Below is a present list of Alabama covered bridges. There are currently eleven historic covered bridges remaining in the U.S. state of Alabama. Of those, six remain at their original locations.

The comparison between authentic and non-authentic covered bridges are by how they are constructed. Covered bridges made with stringers instead of traditional style trusses are considered non-authentic, although in some terms, a stringer construction is also a type of truss. Examples of truss construction on covered bridges include Howe, Town Lattice, Queen-post, King-post, Haupt, Burr, Brown and Pratt.
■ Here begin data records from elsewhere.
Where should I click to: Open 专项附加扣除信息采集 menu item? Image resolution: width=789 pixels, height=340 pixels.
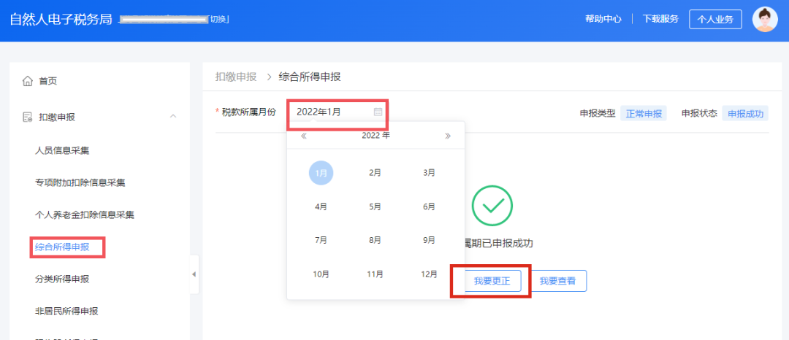tap(80, 182)
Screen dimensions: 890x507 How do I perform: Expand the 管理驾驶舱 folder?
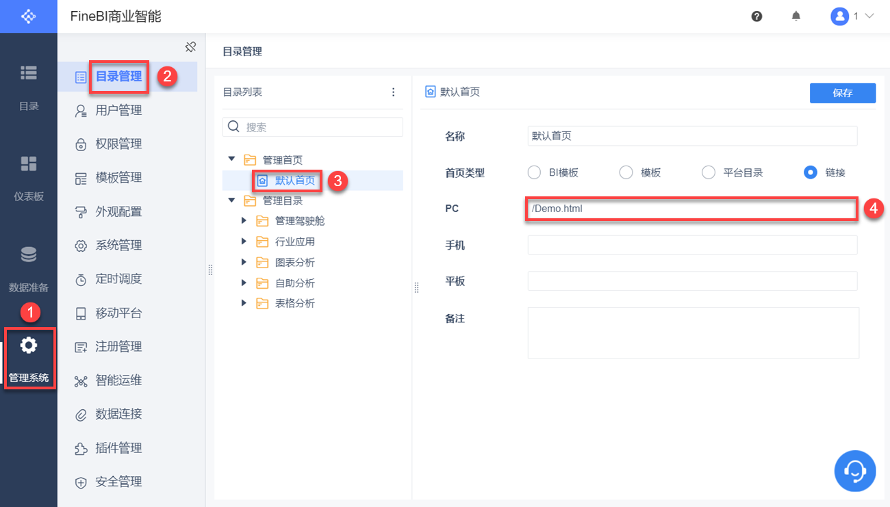244,221
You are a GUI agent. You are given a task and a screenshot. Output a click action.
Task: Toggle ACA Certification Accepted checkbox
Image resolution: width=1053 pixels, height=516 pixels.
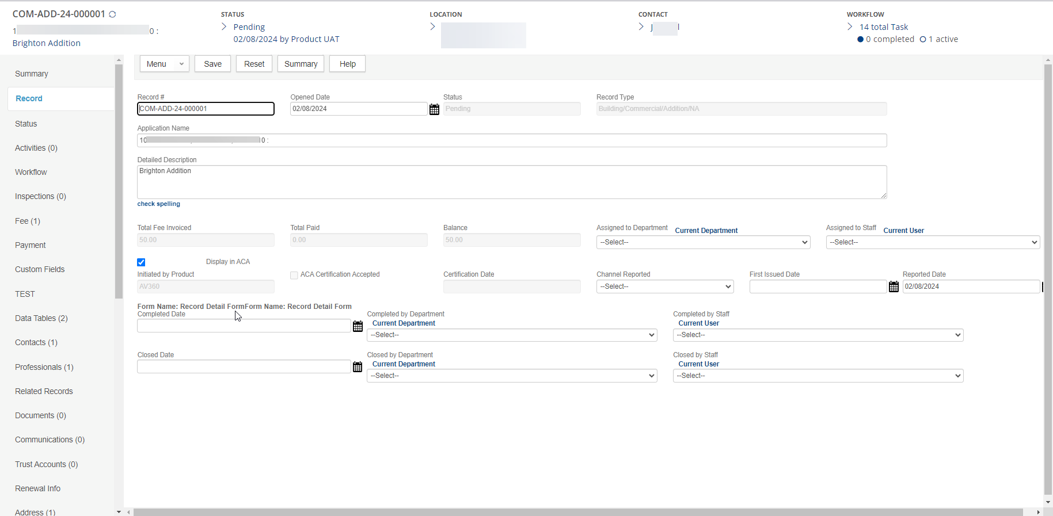click(294, 276)
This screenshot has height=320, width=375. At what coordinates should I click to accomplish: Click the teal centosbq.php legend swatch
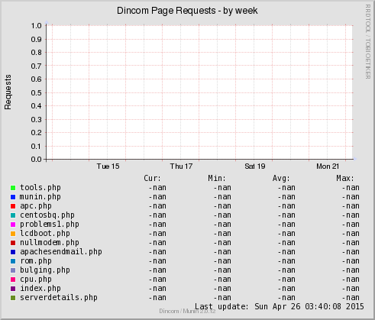coord(13,215)
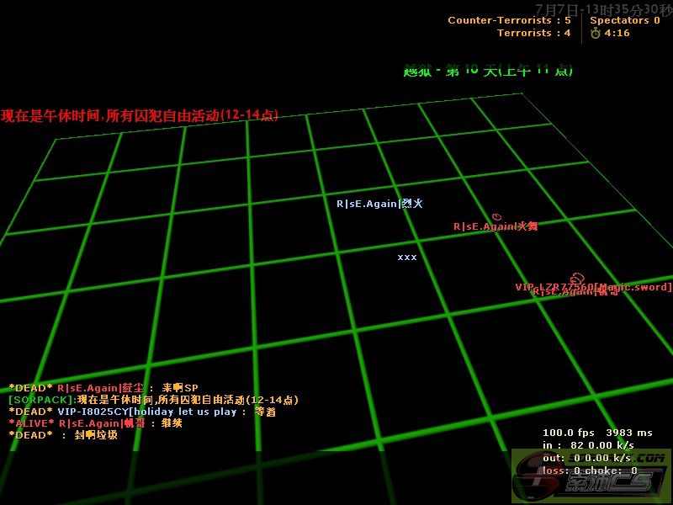
Task: Click the Terrorists : 4 score
Action: (x=533, y=33)
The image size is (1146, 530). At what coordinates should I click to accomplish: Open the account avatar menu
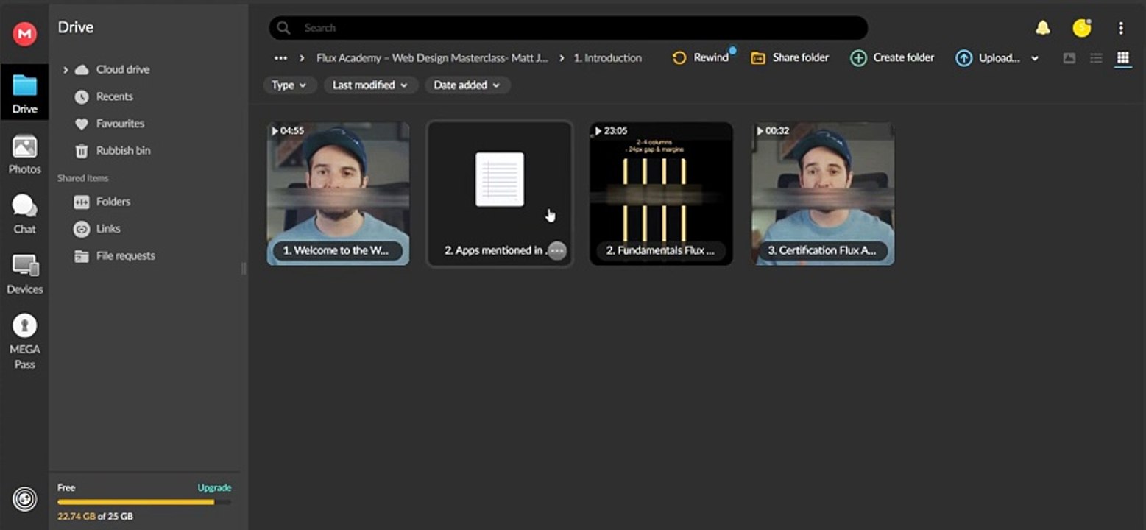[x=1081, y=28]
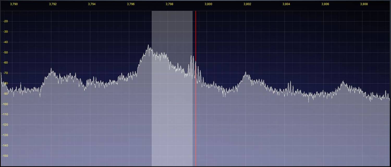
Task: Click the -20 dB scale label
Action: [5, 21]
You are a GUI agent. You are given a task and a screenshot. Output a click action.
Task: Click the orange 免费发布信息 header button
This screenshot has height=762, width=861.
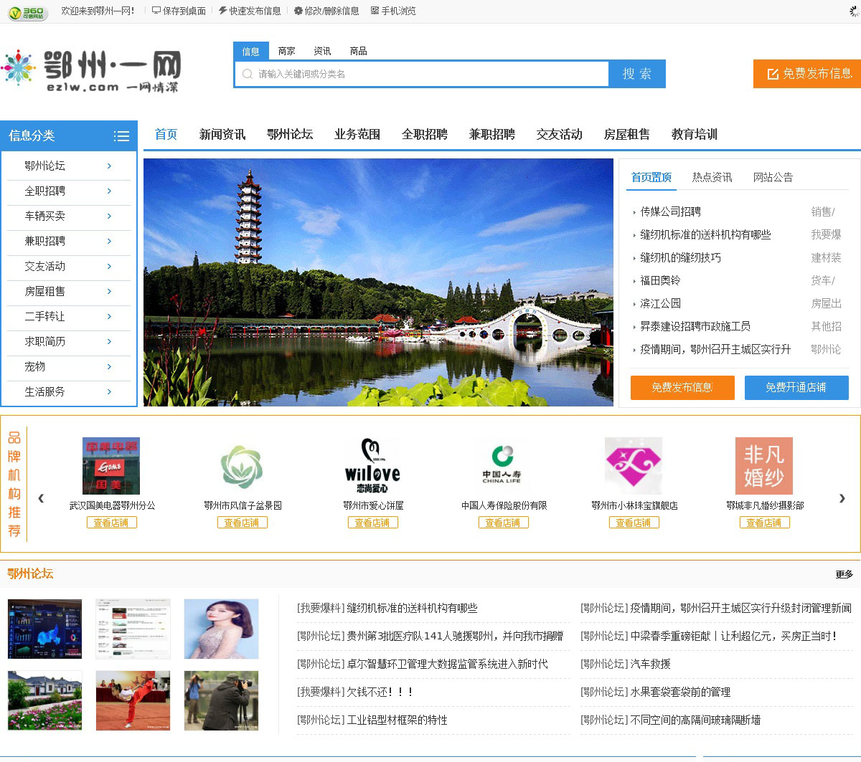click(808, 74)
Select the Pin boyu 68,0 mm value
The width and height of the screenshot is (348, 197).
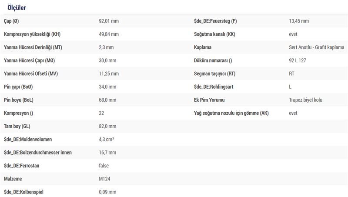point(107,100)
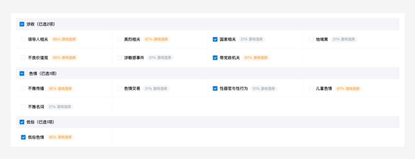Select the 儿童色情 checkbox
This screenshot has width=415, height=159.
(311, 89)
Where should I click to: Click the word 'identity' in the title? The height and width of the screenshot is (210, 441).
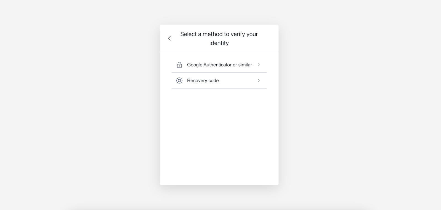pyautogui.click(x=219, y=43)
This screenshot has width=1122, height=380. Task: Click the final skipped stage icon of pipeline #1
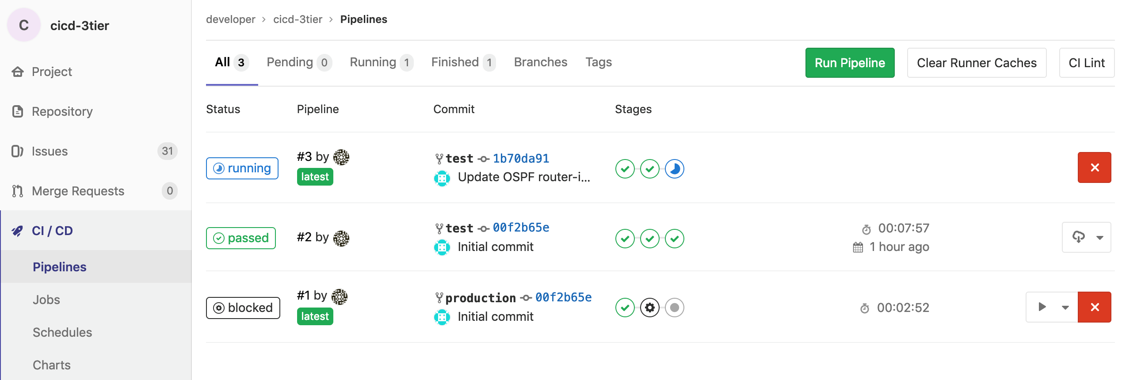tap(674, 308)
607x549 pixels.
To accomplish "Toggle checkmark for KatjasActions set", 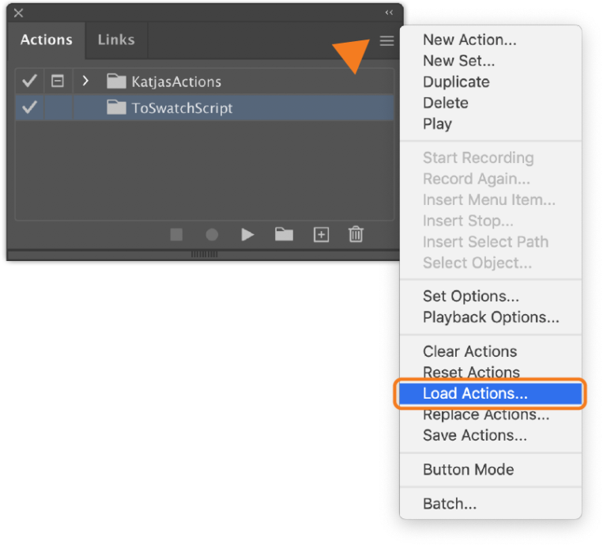I will [x=29, y=81].
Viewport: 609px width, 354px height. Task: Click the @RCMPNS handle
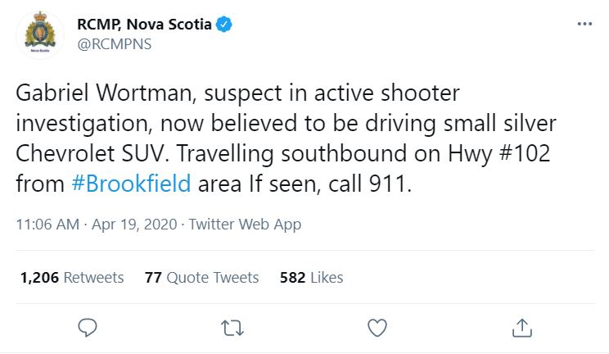coord(115,43)
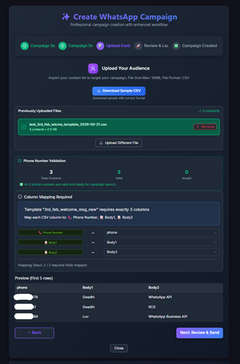Remove the uploaded test CSV file
This screenshot has height=364, width=240.
(205, 126)
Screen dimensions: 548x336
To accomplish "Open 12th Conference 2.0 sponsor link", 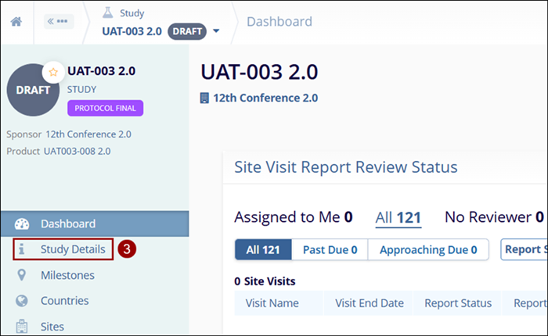I will (88, 134).
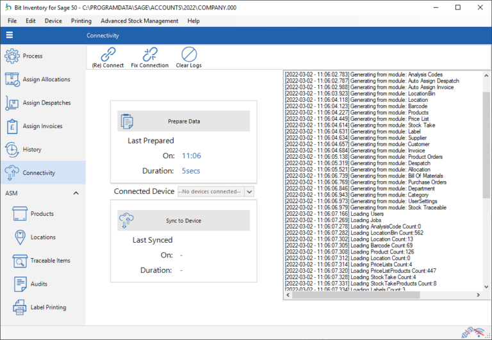Open Assign Invoices in sidebar
The width and height of the screenshot is (492, 340).
pos(42,126)
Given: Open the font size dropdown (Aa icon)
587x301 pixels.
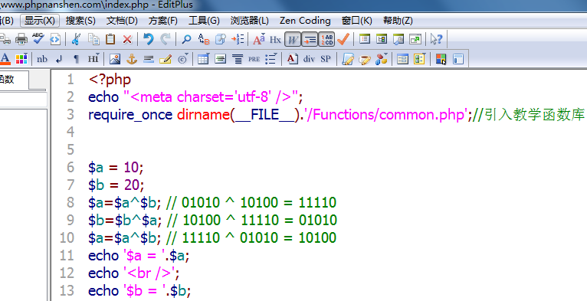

Of the existing historic covered bridges in Alabama, the Gilliland-Reese Covered Bridge and the Old Union Crossing Covered Bridge are classified as non-authentic based on their current construction.

| Name | Image | County | Location | Built | Length (ft) | Spans | Notes |
|---|---|---|---|---|---|---|---|
| Alamuchee-Bellamy |  | Sumter | Livingston | 1861 | 88 | Duck Pond | Moved to the University of West Alabama campus in 1971. |
| Clarkson-Legg |  | Cullman | Bethel | 1904 | 270 | Crooked Creek | Currently the second longest historic covered bridge in Alabama and third longest overall in the state. Listed on the National Register of Historic Places. |
| Coldwater |  | Calhoun | Oxford | ca. 1850 | 63 | outlet of Oxford Lake | Moved to Oxford Lake Park in 1990. Currently the oldest covered bridge in Alabama. Listed on the National Register of Historic Places. |
| Easley |  | Blount | Rosa | 1927 | 95 | Dub Branch -- Calvert Prong of the Little Warrior River | Oldest of three covered bridges remaining in Blount County. Bridge open to motor vehicle traffic. Listed on the National Register of Historic Places. |
| Gilliland-Reese |  | Etowah | Gadsden | 1899 | 85 | Small Pond near Black Creek | Moved to Noccalula Falls Park in 1967. |
| Horton Mill |  | Blount | Oneonta | 1934 | 220 | Calvert Prong of the Little Warrior River | Highest covered bridge above any United States waterway. Listed on the National Register of Historic Places. |
| Kymulga |  | Talladega | Childersburg | 1861 | 105 | Talladega Creek | Located in Kymulga Park. Both the bridge and gristmill were restored in 1974. Listed on the National Register of Historic Places. |
| Old Union Crossing |  | DeKalb | Mentone | ca. 1863 | 90 | West Fork of the Little River | Built in Calhoun County. Moved to its current location in 1972 (private). Rebuilt in 1980. |
| Salem-Shotwell |  | Lee | Opelika | 1900 | 43 | Rocky Brook | Originally 76 feet. Destroyed on June 4, 2005 by a fallen tree. Rebuilt at Opelika Municipal Park. |
| Swann |  | Blount | Cleveland | 1933 | 324 | Locust Fork of the Black Warrior River | Currently the longest historic covered bridge in Alabama and second longest overall in the state. Bridge open to motor vehicle traffic. Listed on the National Register of Historic Places. |
| Waldo |  | Talladega | Waldo | 1858 | 115 | Talladega Creek | Located behind the old Riddle Mill, now named the Old Mill Restaurant (private). |

These modern covered bridges shown below either have or will soon have historic eligibility. According to the National Register of Historic Places, a structure needs to be at least fifty years old to be considered historic although there are other criteria as part of the evaluation to be listed such as integrity and significance. All are classified as non-authentic covered bridges with most of them being privately owned.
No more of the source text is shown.